But Football Club se penche sur la crise à l’OM et tente d’en identifier le principal responsable.
Medhi Benatia
Si l’OM traverse une telle zone de turbulences, difficile de ne pas pointer du doigt Medhi Benatia. Le directeur sportif peut bien hausser le ton après la défaite à Lorient, mais il reste avant tout l’architecte de ce projet sportif. Ce sont ses choix, ses profils, sa vision qui ont façonné cet effectif aujourd’hui en difficulté. Dans ce contexte, son discours interroge, voire perd en crédibilité, surtout quand on sait qu’il était annoncé sur le départ avant de finalement se raviser au printemps.

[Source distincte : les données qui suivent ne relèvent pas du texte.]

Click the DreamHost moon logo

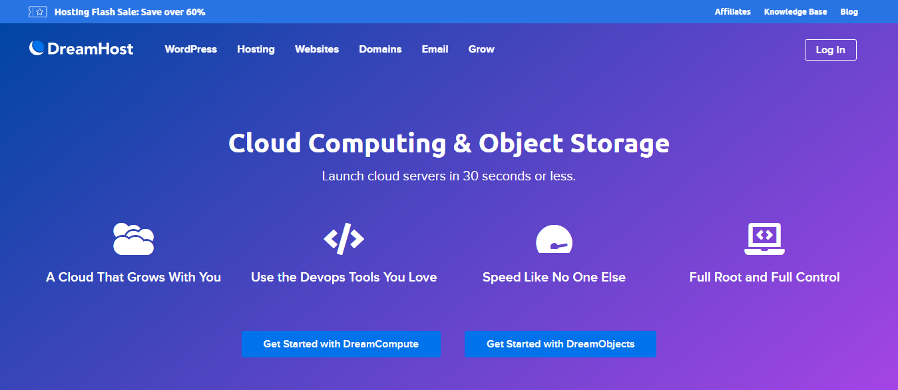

Plus troublant encore, le Marocain déplore un vestiaire trop sage, alors même qu’il a écarté des joueurs comme Adrien Rabiot et Jonathan Rowe après leurs premières prises de position musclées en début de saison. Une contradiction flagrante qui fragilise encore un peu plus sa parole. À ce niveau, le problème ne se limite plus au terrain : il est structurel. »
Bastien Aubert
Le climat tout entier
« Le principal facteur du “fiasco marseillais” ne se résume pas à une seule personne selon moi, mais à un climat structurellement instable, presque permanent, qui empêche le club de construire dans la durée. À l’OM, les entraîneurs, dirigeants et effectifs changent sans cesse, créant une dynamique où chaque saison repart presque de zéro. Cette irrégularité chronique, comme une sorte “d’ADN du club”, nourrit un environnement où la pression est immédiate, les résultats exigés tout de suite, et où les projets sportifs n’ont que rarement le temps de s’installer.
Dans ce contexte, le “fiasco” est surtout le produit d’un cercle vicieux : changements fréquents de coachs, recrues nombreuses, attentes démesurées et réactions rapides aux crises. Même quand les responsabilités individuelles existent (direction, joueurs ou entraîneurs), elles s’inscrivent dans ce climat constamment instable qui empêche toute continuité. Comme le montrent les nombreuses saisons marseillaises récentes, l’OM oscille en permanence entre ambition et reconstruction, ce qui finit par rendre chaque échec presque structurel plutôt qu’accidentel. Si l’on regarde dans des clubs plus tranquilles, comme Lens ou Brest récemment, on voit que le travail finit par payer même sans des moyens faramineux. Mais l’OM reste l’OM… ».